Saved entries:
^^^^^^^^

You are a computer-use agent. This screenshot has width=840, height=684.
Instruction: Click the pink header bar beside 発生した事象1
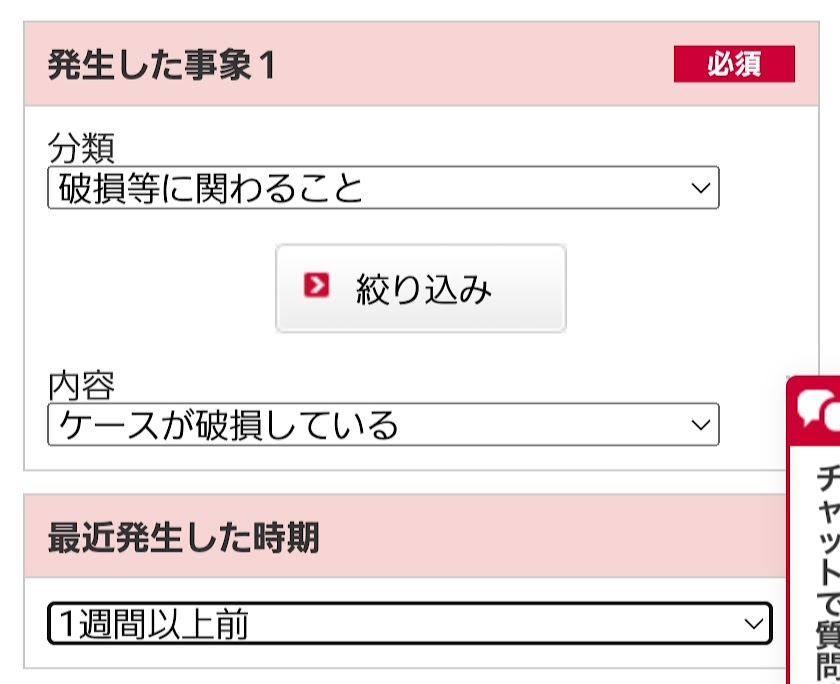pyautogui.click(x=470, y=65)
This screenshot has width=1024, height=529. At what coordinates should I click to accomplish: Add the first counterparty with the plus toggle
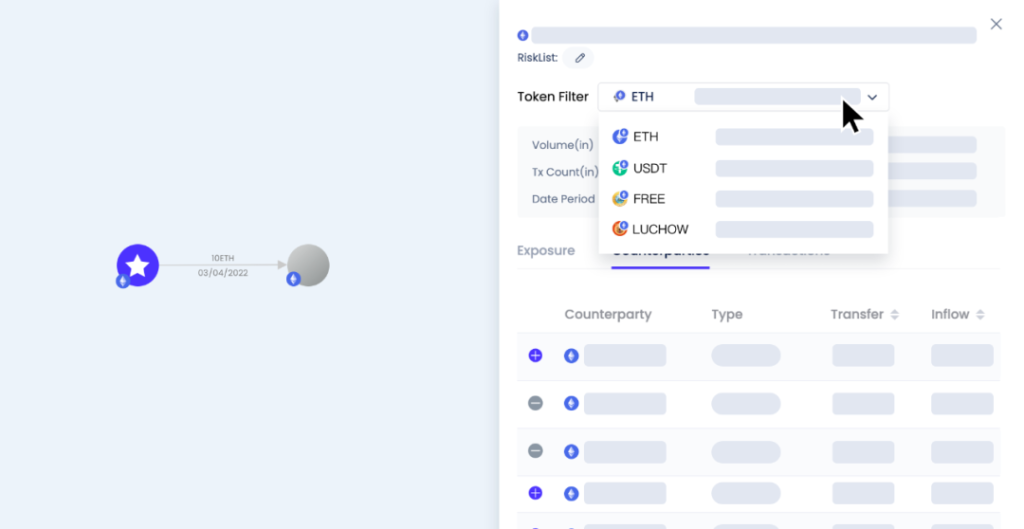tap(536, 355)
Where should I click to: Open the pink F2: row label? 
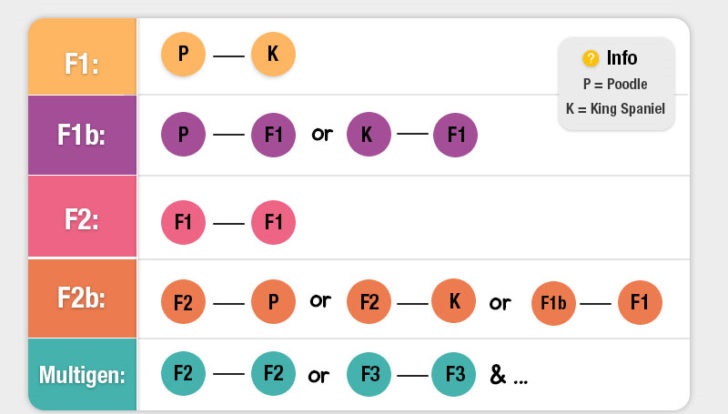point(82,218)
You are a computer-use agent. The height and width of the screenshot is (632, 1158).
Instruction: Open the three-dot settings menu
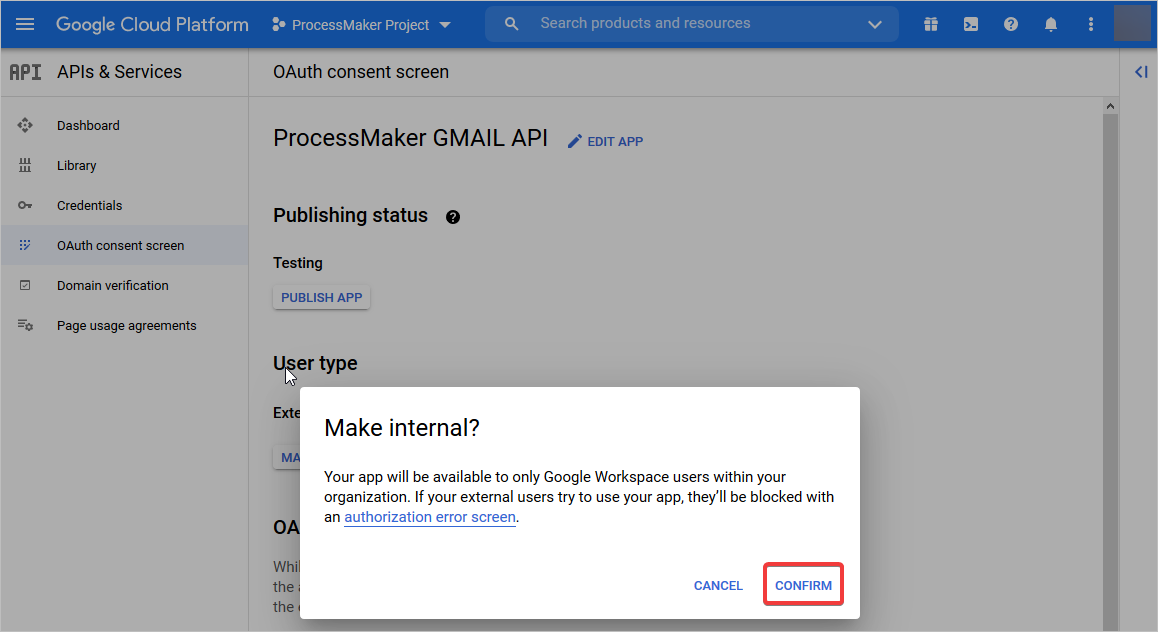click(x=1091, y=24)
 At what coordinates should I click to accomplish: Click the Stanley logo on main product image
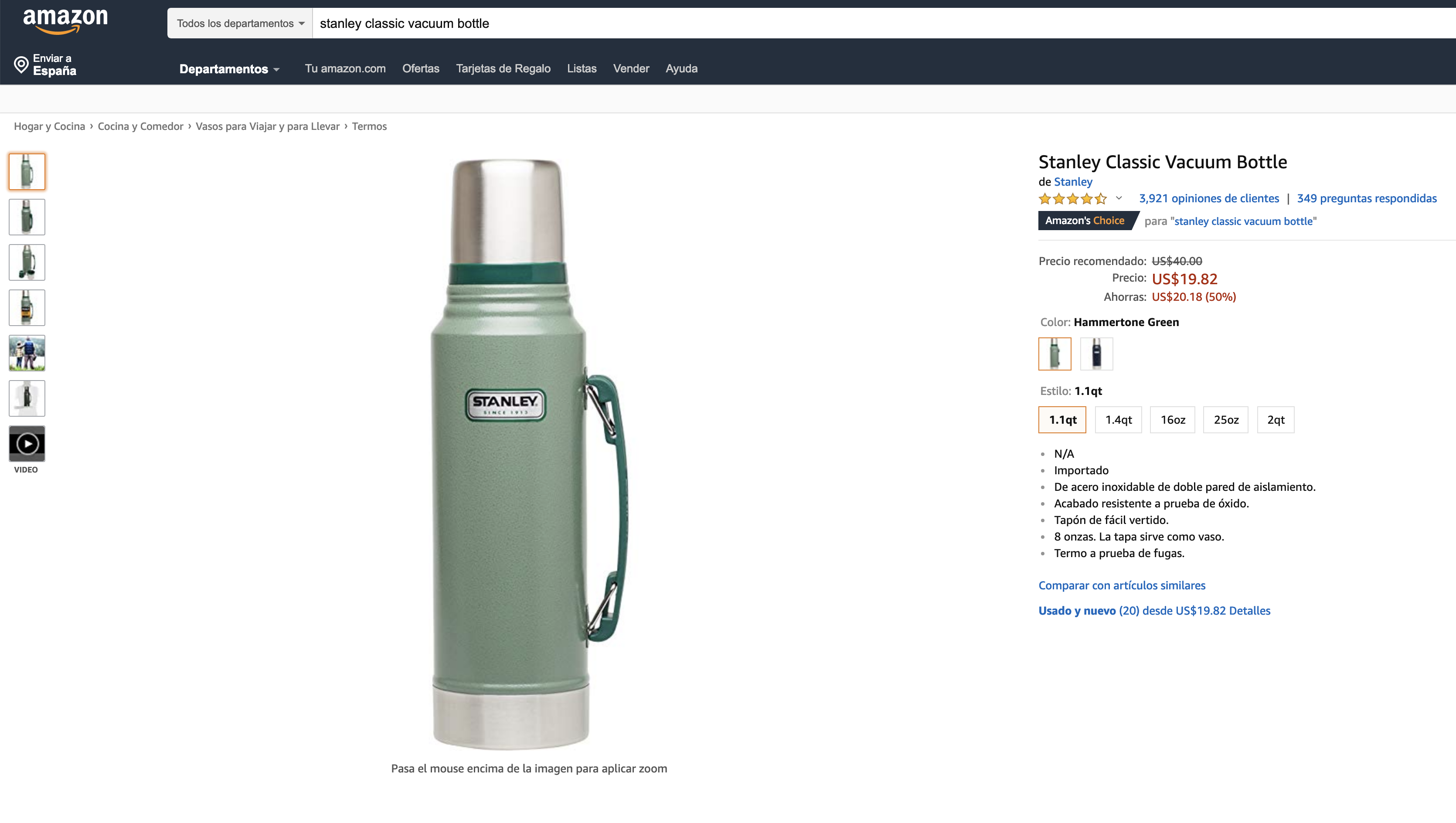(505, 404)
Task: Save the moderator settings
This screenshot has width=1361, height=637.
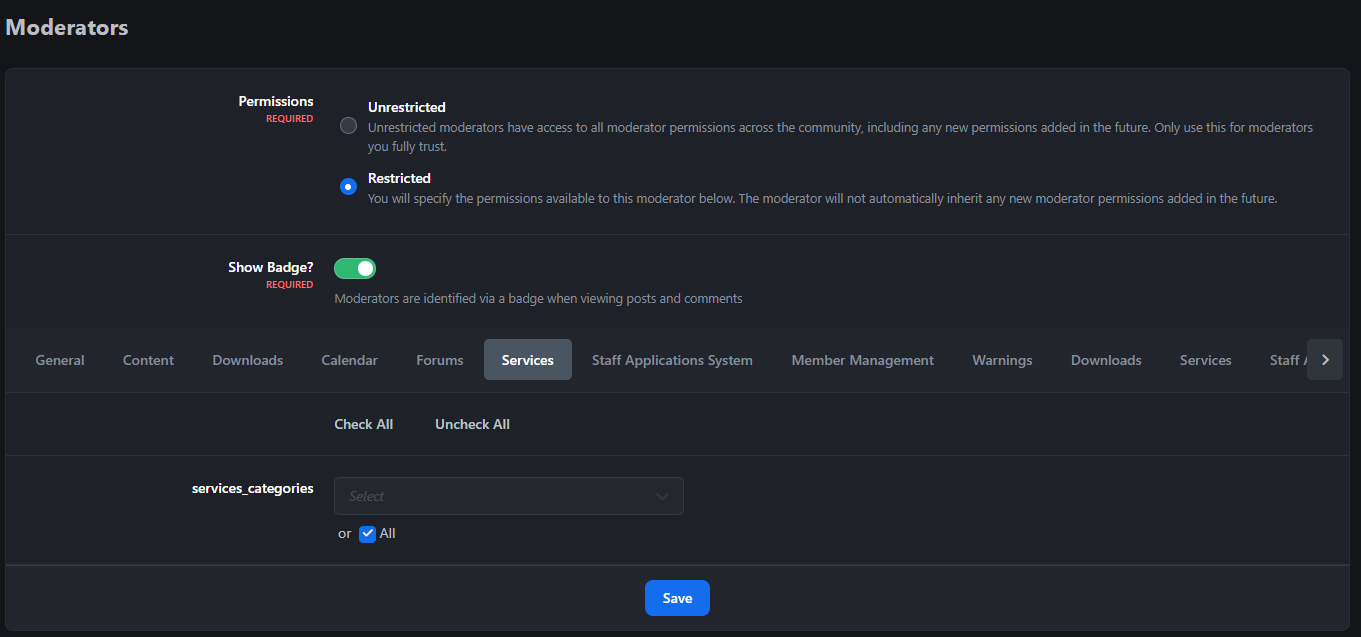Action: (x=677, y=598)
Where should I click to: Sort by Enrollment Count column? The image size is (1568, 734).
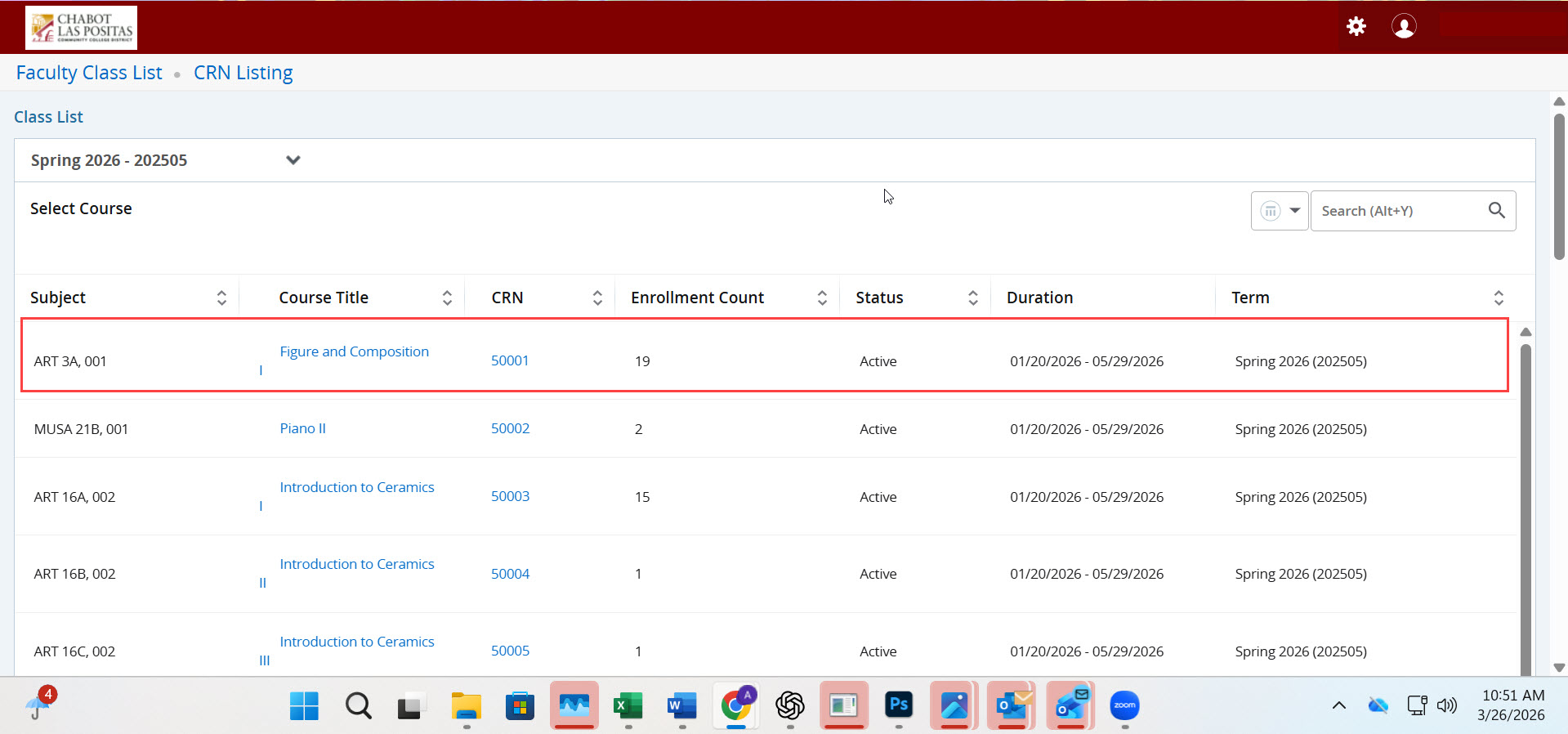pos(822,298)
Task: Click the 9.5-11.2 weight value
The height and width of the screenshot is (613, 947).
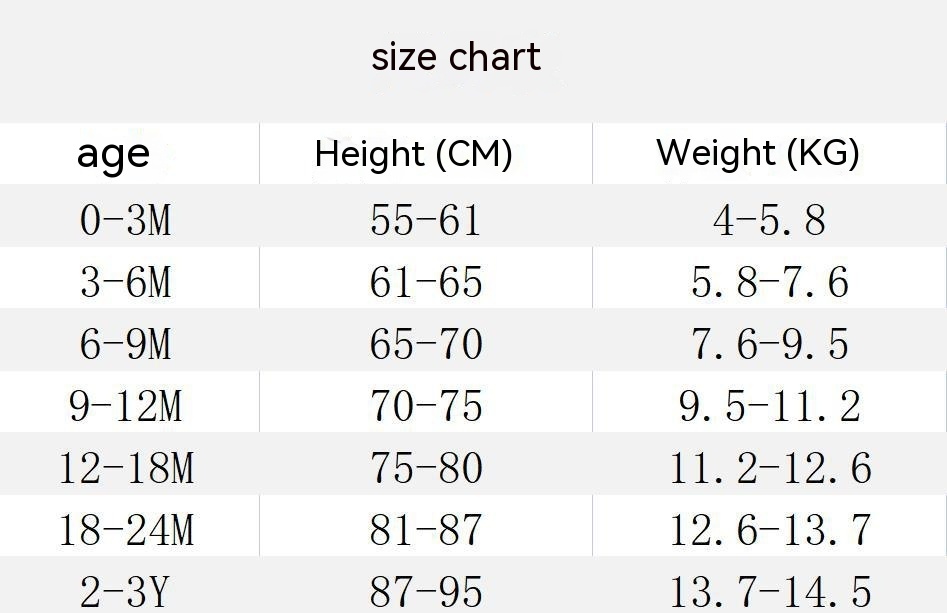Action: [770, 406]
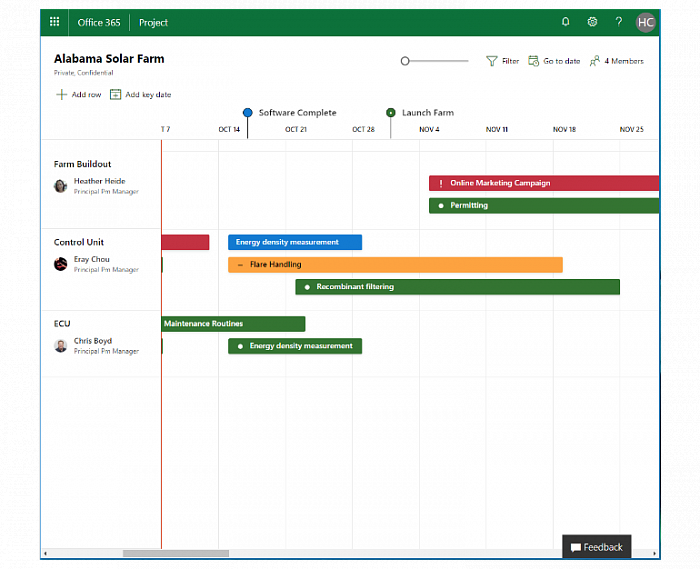Click the Filter funnel icon

click(x=491, y=61)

^^^^^^^^

* _REQUIREMENT_
If a line in the records above has the word "computer", copy it out.

* _REPLY TO THE EXERCISE_
You are a computer-use agent. This screenshot has width=840, height=684.
You are a computer-use agent. The height and width of the screenshot is (632, 1158).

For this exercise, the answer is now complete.